Byrne eager to follow Sexton's 'world-class' example at No 10
Anyone who has watched Ireland U-20 out-half Ross Byrne will have noted the ever-growing similarities with a certain Johnny Sexton.
In his second year with the U-20s, Byrne is the pivotal cog in a backline whose reputation continues to grow despite losing to England last time out.
The defeat at Donnybrook ended Ireland's hopes of a Grand Slam but their Six Nations Championship hopes are still very much alive and a win in Wales on Fright night is crucial.
The comparisons between Byrne and Sexton are sure to continue to grow as rapidly as his reputation does, but for now, the 19-year-old is happy to learn from "the best out-half in the world".
"When you're watching him, you have to admire him. He's probably the best out-half in the world right now, I don't think there's much doubt about that," Byrne said.
"He's pretty much got it all - you can see that from his overall game. His game management is probably what sets him apart from everybody else.
"Every out-half can kick and break and that but his decision on when to kick and when to run is probably what makes him the best."
Under Nigel Carolan, Ireland's exciting brand of rugby has won admirers from several quarters and as the one pulling the strings, Byrne is relishing the pressure that comes with that.
His relationship with scrum-half and captain Nick McCarthy is one that has developed during their time with St Michael's College and with the Leinster Academy and Byrne believes that their intuitive understanding not only benefits them but the team as a whole as well.
"It's brilliant to be a part of this team. Not just in the starting XV but there's huge depth in the backline right throughout the squad," he maintained. "We can play so many different ways and score tries from anywhere because we have so much pace and ability in the backline. It's pretty entertaining as well which is great."

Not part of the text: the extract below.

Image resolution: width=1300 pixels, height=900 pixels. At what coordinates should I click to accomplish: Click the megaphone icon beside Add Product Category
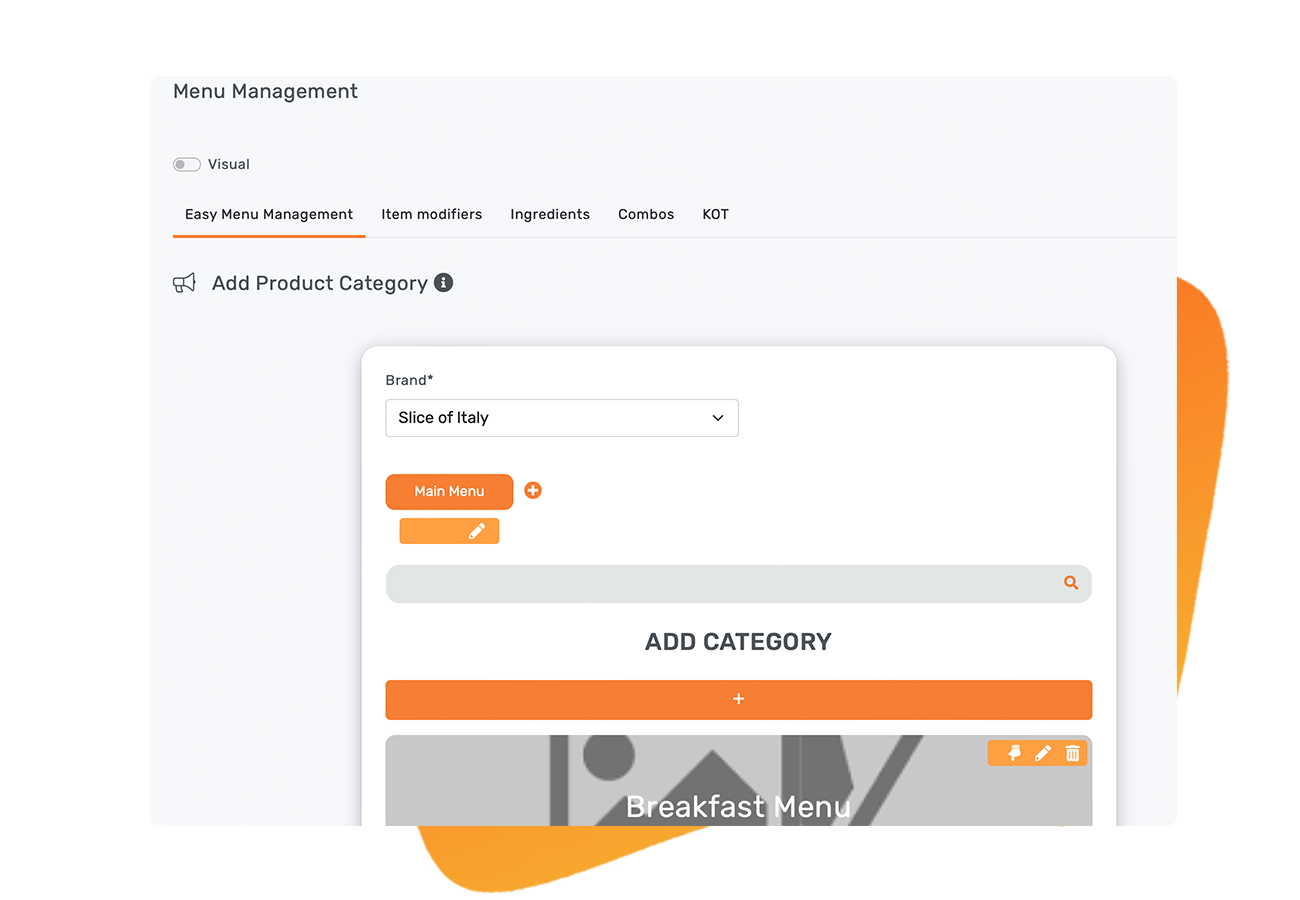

Byrne's reading of the game on the pitch has been one of the most eye-catching aspects of his play but his maturity off it is just as fascinating.
"Even when you win, it's one of the things that often gets glossed over. There's always mistakes that need rectifying no matter what the result is. If you get away with them one week, you might not get away with them in the next. That's probably down to how honest you are with yourself in the review and how much you want to improve."
He has a long way to go before being in Sexton's class but Byrne is already on the right path.